Granted, I tend to err on the conservative side which means that I will miss quite a part of the late party (like right now). What the data tells me (and some smart people like the ones mentioned above confirmed this) however is that you can make significant gains if you don’t take all of the hefty losses that occur from time to time. Think about it: if you loose 25% (not a full blown bear market) you have to gain 33% to make up for the loss. Loose 40% (more or less an average bear market) you have to gain 67%. Loose 50% and we talk about 100% to go (50% would be a nasty bear market but one cannot tule that out). I tend to think that people underestimate the nitty gritty details of percentage calculation.
Feel free to have a look at FRED, the St.
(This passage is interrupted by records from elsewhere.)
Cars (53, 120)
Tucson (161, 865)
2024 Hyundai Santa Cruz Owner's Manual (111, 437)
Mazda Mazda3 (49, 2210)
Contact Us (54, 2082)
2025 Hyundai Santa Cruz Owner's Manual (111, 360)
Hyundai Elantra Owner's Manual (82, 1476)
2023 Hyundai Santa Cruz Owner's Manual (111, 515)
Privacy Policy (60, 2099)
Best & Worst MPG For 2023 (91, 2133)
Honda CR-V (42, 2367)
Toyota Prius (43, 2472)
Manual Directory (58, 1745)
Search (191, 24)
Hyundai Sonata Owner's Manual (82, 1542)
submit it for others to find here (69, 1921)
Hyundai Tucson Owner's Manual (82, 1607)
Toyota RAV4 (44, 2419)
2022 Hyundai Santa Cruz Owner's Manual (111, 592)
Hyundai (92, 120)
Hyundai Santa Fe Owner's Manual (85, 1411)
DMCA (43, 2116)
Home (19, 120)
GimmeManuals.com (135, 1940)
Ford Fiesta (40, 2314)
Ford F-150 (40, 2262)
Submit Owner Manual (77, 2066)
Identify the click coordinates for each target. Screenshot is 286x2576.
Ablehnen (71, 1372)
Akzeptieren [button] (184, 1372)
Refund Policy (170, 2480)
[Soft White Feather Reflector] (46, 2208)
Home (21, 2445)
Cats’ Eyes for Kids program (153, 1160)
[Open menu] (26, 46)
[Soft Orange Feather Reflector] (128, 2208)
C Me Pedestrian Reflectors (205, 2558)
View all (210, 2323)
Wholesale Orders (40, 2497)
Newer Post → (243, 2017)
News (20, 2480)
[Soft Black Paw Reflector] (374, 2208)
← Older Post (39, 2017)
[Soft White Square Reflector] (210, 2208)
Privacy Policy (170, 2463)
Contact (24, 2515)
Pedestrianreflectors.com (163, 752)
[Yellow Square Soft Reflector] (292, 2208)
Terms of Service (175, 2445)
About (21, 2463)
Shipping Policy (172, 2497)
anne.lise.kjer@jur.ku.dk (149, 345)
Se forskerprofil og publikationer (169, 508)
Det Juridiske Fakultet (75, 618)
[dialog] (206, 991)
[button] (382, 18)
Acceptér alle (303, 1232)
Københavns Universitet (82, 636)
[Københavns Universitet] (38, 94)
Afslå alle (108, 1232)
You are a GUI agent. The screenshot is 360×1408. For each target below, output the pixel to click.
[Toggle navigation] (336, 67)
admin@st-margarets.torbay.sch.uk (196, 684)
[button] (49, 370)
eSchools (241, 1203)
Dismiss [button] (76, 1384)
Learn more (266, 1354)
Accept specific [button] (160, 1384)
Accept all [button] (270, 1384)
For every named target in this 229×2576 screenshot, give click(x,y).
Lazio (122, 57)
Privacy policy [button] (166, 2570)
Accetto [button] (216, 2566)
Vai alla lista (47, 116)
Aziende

Louis Fed portal for economic data. Corporate profits are currently around 12% of GDP. 6% or so are the historical average. Since an economy is a closed system (profits circulate but don’t go in or out) someone has to pay the bill. My bet is that the workers take at least part of it. Which means less money for consumption going forward (which contributes a huge part to GDP).
My advice: forget the tax man… This could be a loosers game :-).